Mi abuela todavía no había conocido a su marido. Y él, aquel lunes se levantó más temprano que nunca. No tuvo que ensillar su caballo porque la noche anterior lo ató al viejo Samán sin quitarle la montura. Ni siquiera pasó por la cocina a tomarse el café que Filomena, su hermana menor, le dejó al borde del fogón.
Y era que tenía que apurarse porque se supo que al río Jaya le había llovido en la cabezá. Y sabía que ese torrente tenía los juegos pesados cuando crecía. Pero su caballo, que bien conocía su rutina, sin tener que guiarle, tomó el sendero a la derecha del arroyo que le dio nombre a su campo. Ya que no era lo mismo cruzar el Bijao, qué vérsela con el Jaya botáo.
Pero ajeno al instinto del caballo, el plan de Ramoncito, era atravesar la Joya antes de que aclarara el día. Entonces, seguiría de volada hacia la loma, en cuyo firme, al rancho dejado el sábado a nivel de solo faltarle el techo, los peones pudieran encontrar todo preparado. Sin embargo, cuando mi abuelo me contó esta historia, Yo con menos de diez años, más que su cuento, lo que me atrajo fue otra cosa.

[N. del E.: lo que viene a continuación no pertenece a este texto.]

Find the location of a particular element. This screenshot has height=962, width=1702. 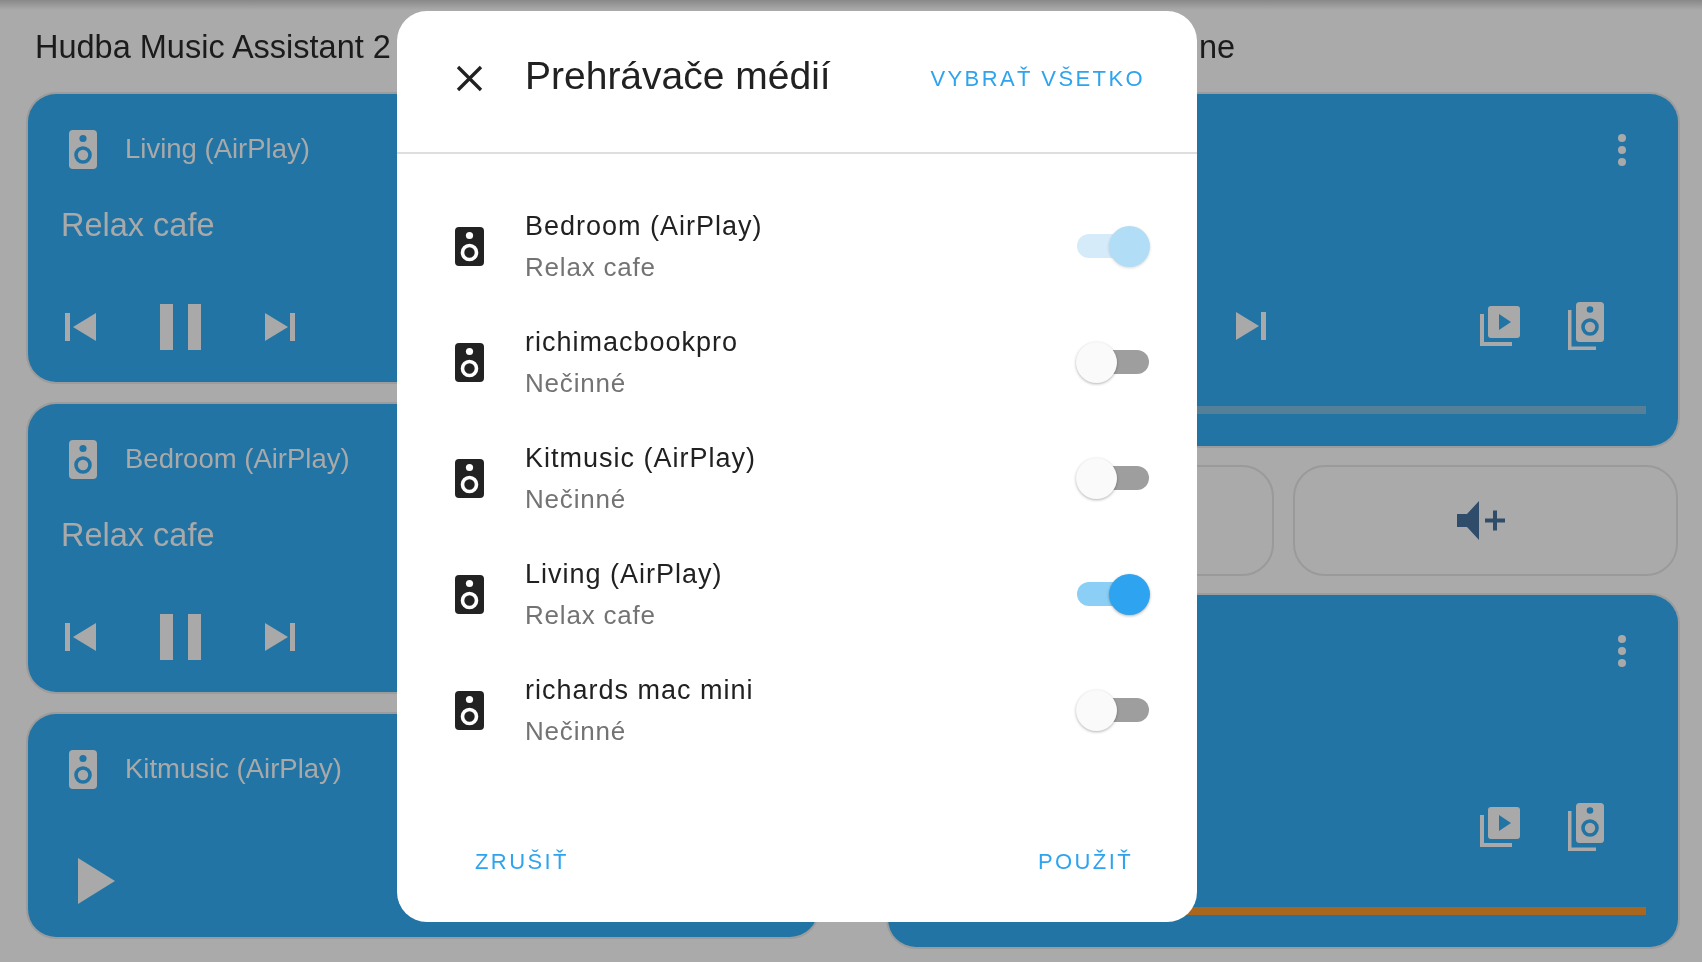

player-name: richimacbookpro is located at coordinates (632, 342). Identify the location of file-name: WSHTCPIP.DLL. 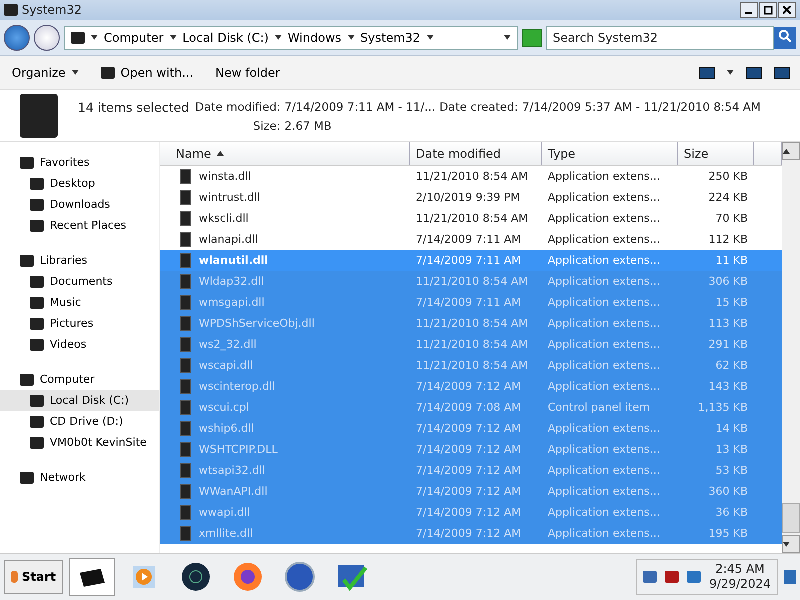
(238, 450).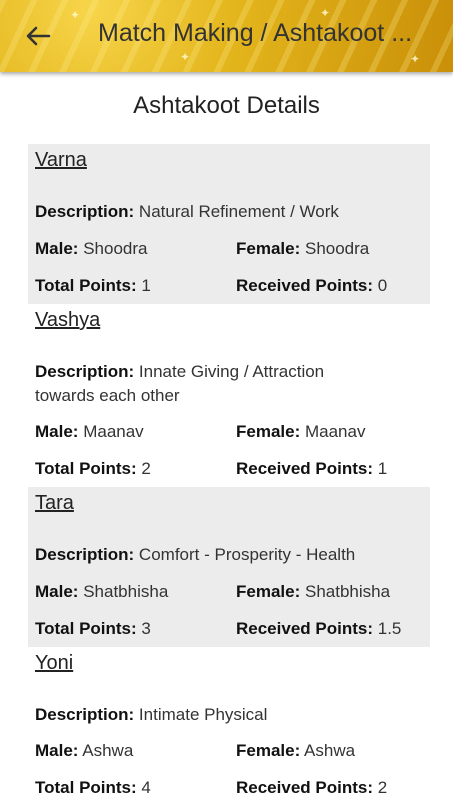 This screenshot has height=800, width=453. What do you see at coordinates (238, 212) in the screenshot?
I see `description-value: Natural Refinement / Work` at bounding box center [238, 212].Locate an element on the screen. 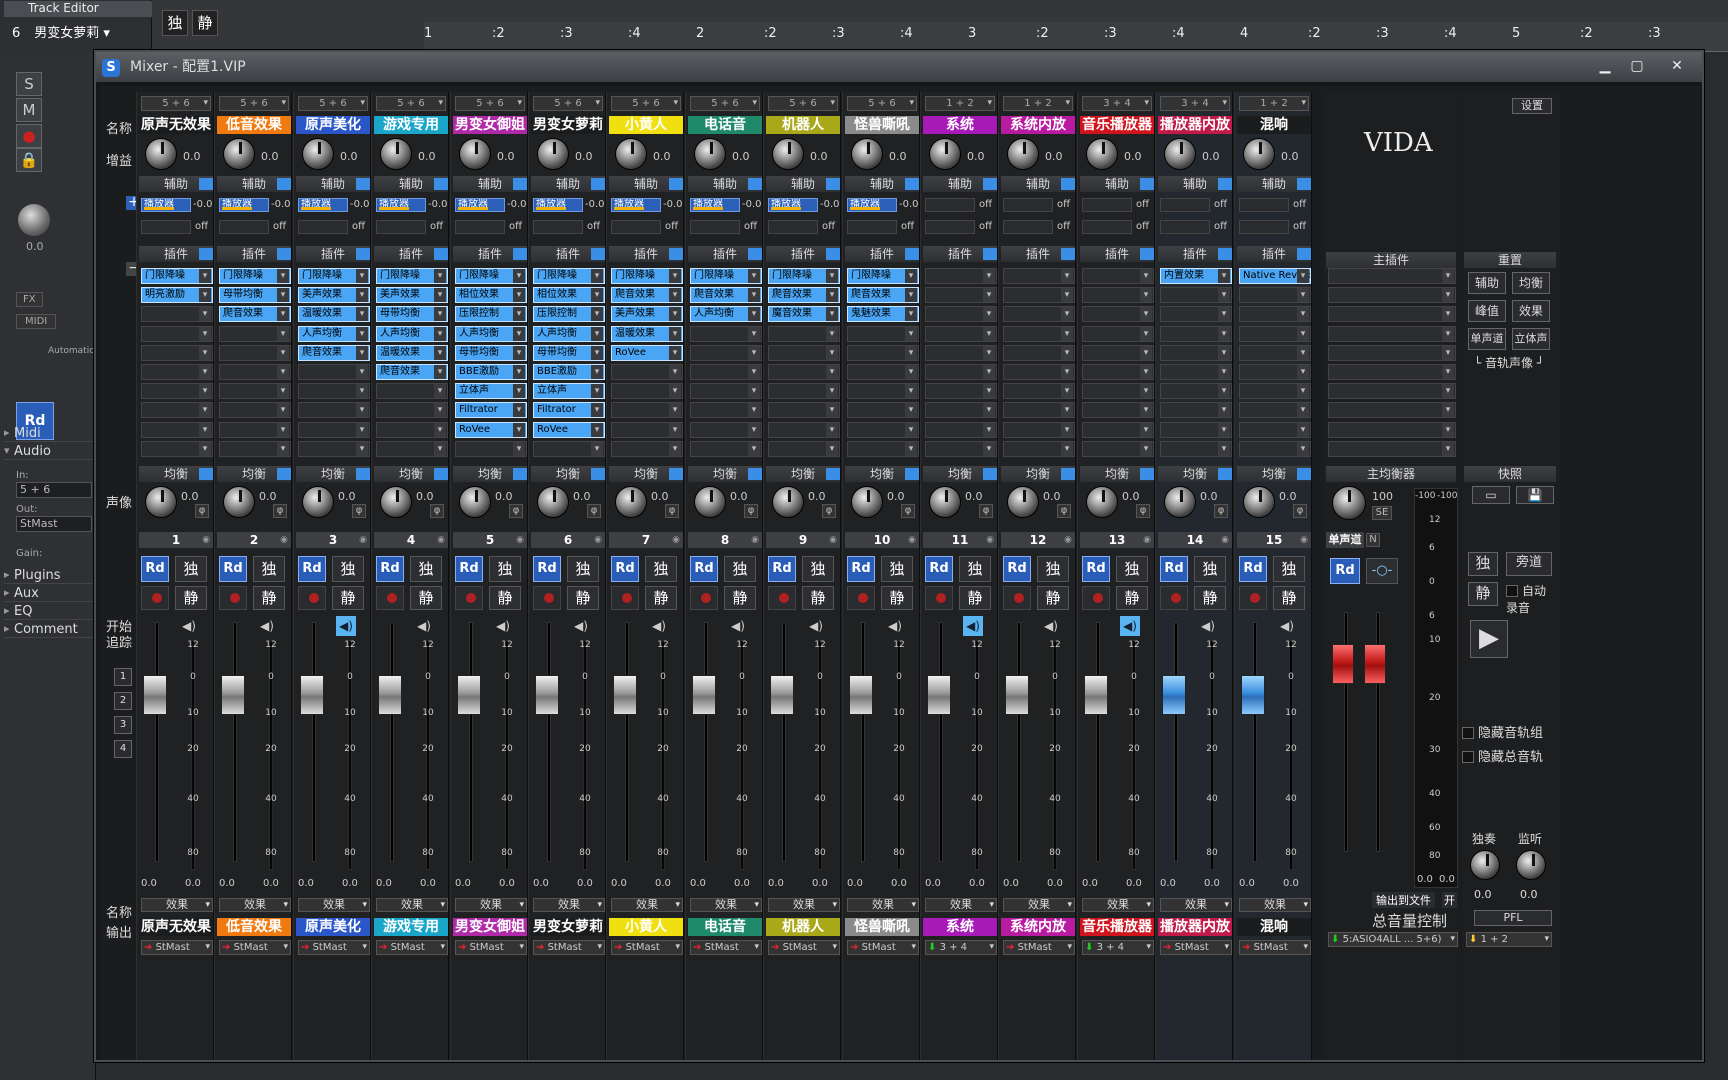  reset-aux-button: 辅助 is located at coordinates (1487, 283).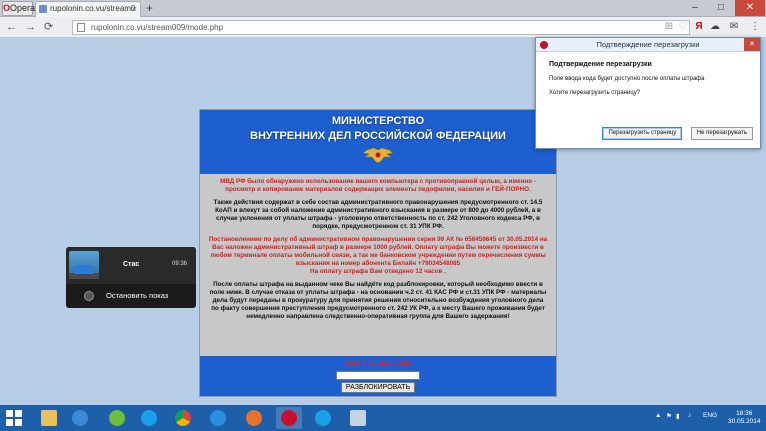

Qué fue preguntarme ¿cómo un hombre de campo, manejando lo propio de la zona rural, se había convertido en un habitante del pueblo? Logrando lo que hay que hacer para vivir en la ciudad. Y le miraba haciéndome el relato, con un reloj Bulova de alta gama desarmado sobre su mesa de trabajo. Labor que también combinaba con la barbería, la radiotécnica y su jugar con lo que llamamos espejuelos.
Pero yendo él sobre el lomo del potro, aún sin haber amanecido por completo, tuvo que hacer un sesgo para evitar un tronco recién caído en medio del trillo. Lo que le forzó a meterse por el espacio entre un bohío y su cocina. Reduciendo, por supuesto, el trote del animal a un paso moderado. Por ser prudente con la gente que dormía en el interior de la vivienda.
Pero a ambos, hombre y bestia, los espantó el ruido de un golpe seco sobre un rostro humano. Qué lo confirmó el inmediato alarido de una muchacha. Seguido por un vozarrón masculino: ¡levántate, maldita, a hacerme lo que tienes que hacer! Y sonó otro bofetón aún más potente que el primero. Luego sé oyó un profundo quejido de la indefensa mujer.
Y Ramoncito imaginó al agresor halando por el pelo a Filomena, la hermana que se levantó primero que él, para colarle el café que ignoró al partir y que quedó junto a un fogón todavía encendido. Y en lo que no podía ver, miró la negra cabellera suya, empuñada por un abusador que le propinó ahora, lo que se oyó como un puñetazo al vientre. Y que a la joven sin aire, solo le salió una especie de ahogado eructo, qué logró espantar también a su montura.
Momento, en que Ramón perdió sus estribos, gritando: ¡No le peques a esa mujer, abusador! Y su voz fuerte y dominante fue seguida por un silencio que lo satisfizo. Pero que fue muy corto, porque lo apagó una aguda voz de muchacha: ¡Y a usted qué le importa, intruso! ¡Más le vale que siga su camino!